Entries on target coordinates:
** Begin **
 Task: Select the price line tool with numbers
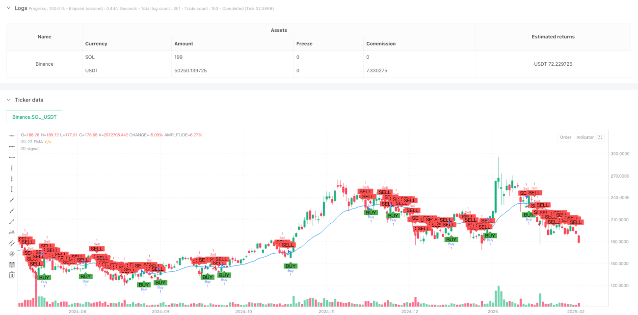tap(12, 232)
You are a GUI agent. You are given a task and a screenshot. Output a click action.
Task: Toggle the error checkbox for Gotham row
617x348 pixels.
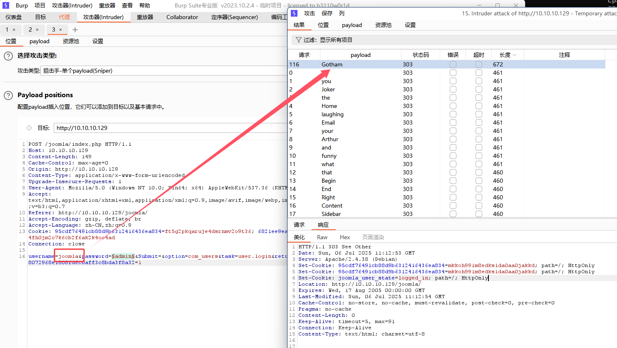[x=453, y=64]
** End **
# Stated exercise:
Rewrite all of the material above, replacing "checkbox" with "tick box" and leaving everything else unchanged. Omit the pictures from your answer.

# Answer below:
 Task: Select the price line tool with numbers
tap(12, 232)
You are a GUI agent. You are given a task and a screenshot. Output a click action.
Task: Toggle the error tick box for Gotham row
617x348 pixels.
[x=453, y=64]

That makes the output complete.